-------- MATERIAL --------
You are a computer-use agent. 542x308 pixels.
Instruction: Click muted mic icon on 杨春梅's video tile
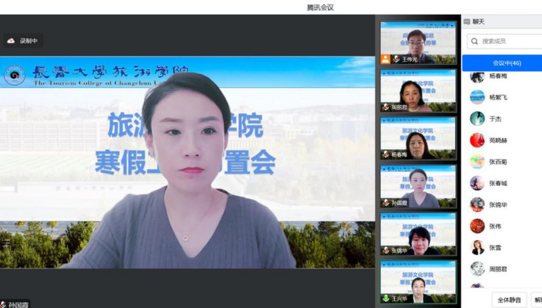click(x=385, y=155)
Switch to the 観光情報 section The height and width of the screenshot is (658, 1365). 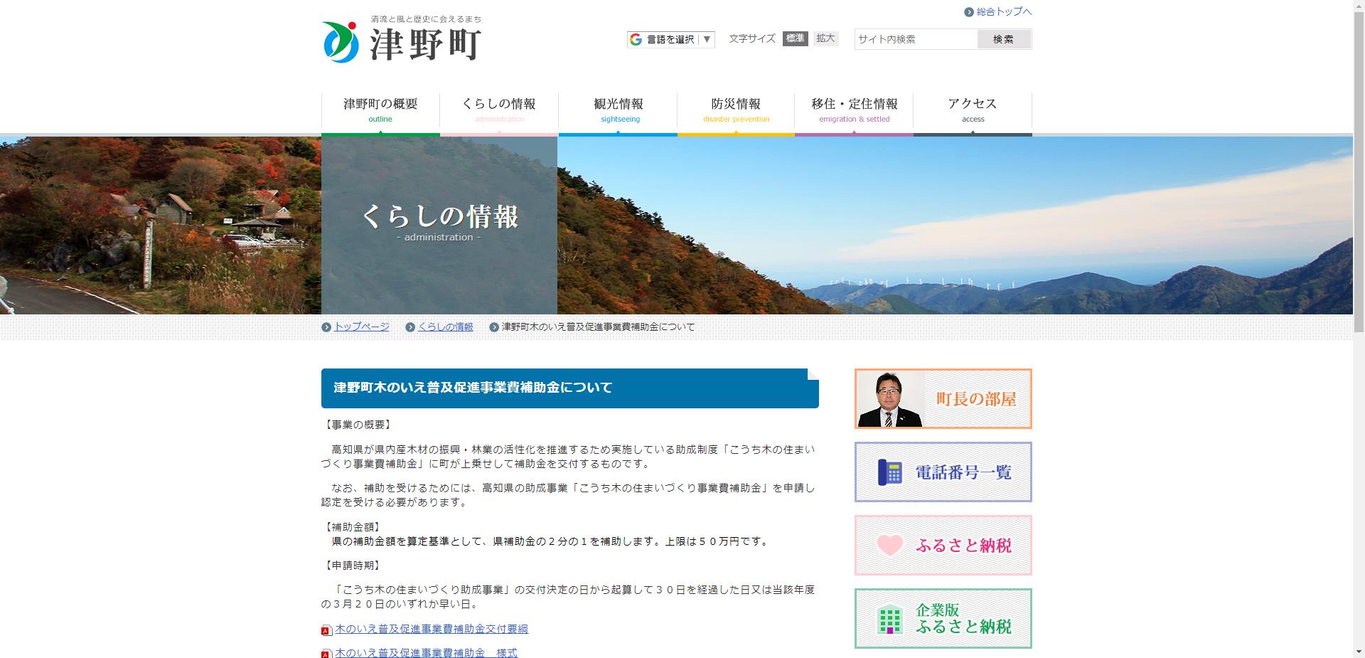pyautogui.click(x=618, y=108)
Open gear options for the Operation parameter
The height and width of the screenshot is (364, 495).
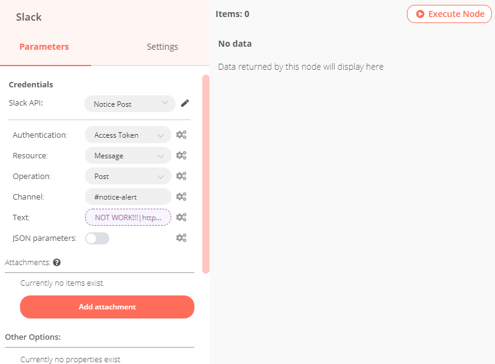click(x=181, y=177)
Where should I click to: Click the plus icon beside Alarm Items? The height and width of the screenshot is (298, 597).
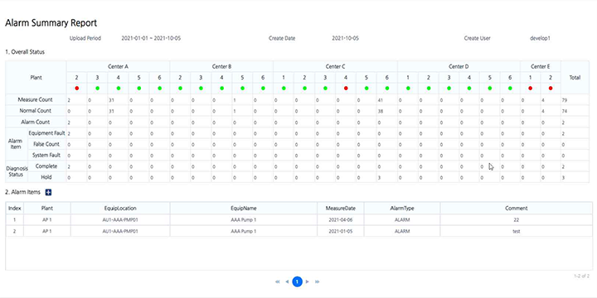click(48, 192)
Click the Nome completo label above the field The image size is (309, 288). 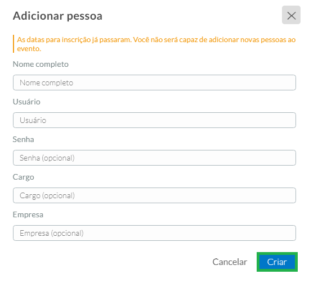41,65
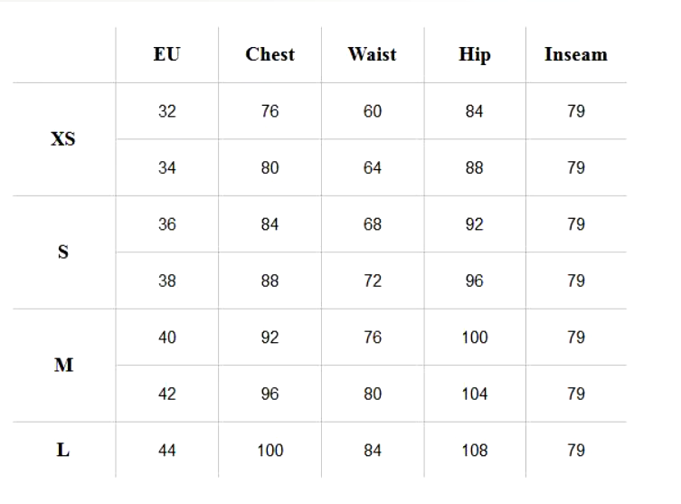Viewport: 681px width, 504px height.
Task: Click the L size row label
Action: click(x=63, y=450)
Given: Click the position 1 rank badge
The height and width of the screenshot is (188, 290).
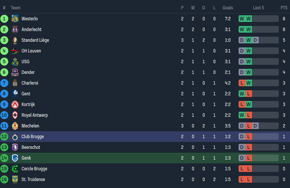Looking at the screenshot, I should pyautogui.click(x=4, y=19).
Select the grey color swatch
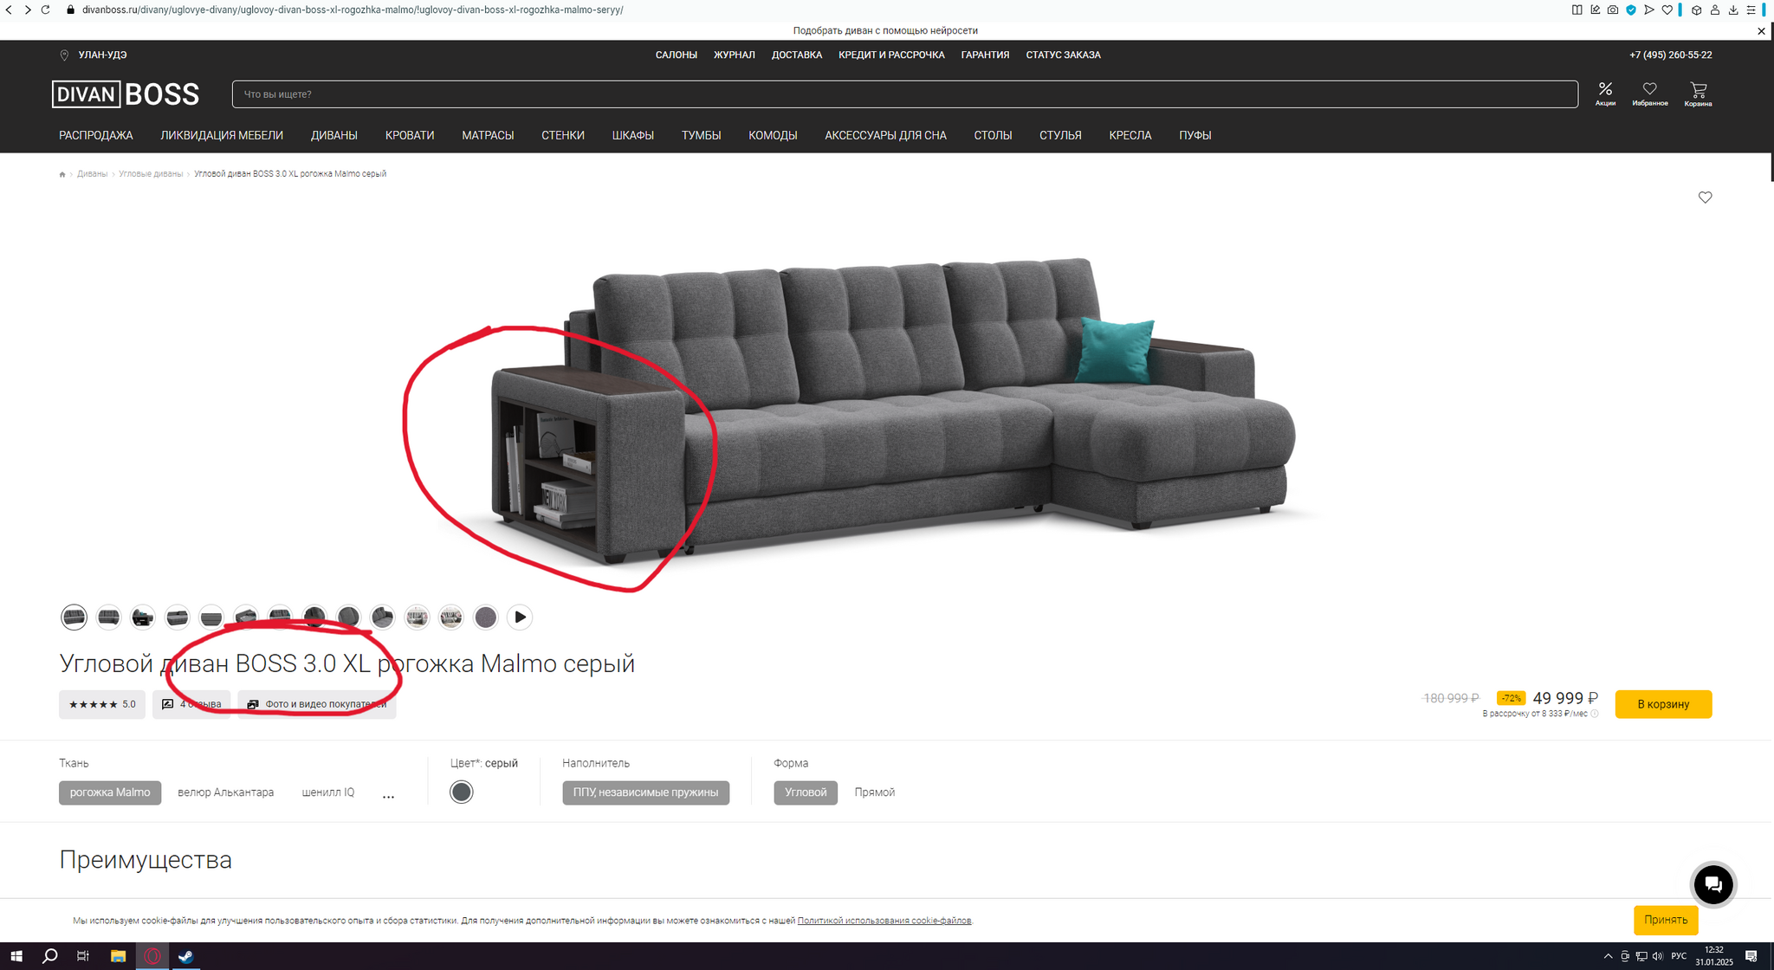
--------
▶ WHAT TO DO
Change "rank badge" to "ranking badge" in the lines of the records from the line with "Given: Click the position 1 rank badge" through the end, and give those lines again with everything else unchanged. Leave the pictures out of your answer.

▶ IN RESPONSE
Given: Click the position 1 ranking badge
The height and width of the screenshot is (188, 290).
Looking at the screenshot, I should pyautogui.click(x=4, y=19).
Select the grey color swatch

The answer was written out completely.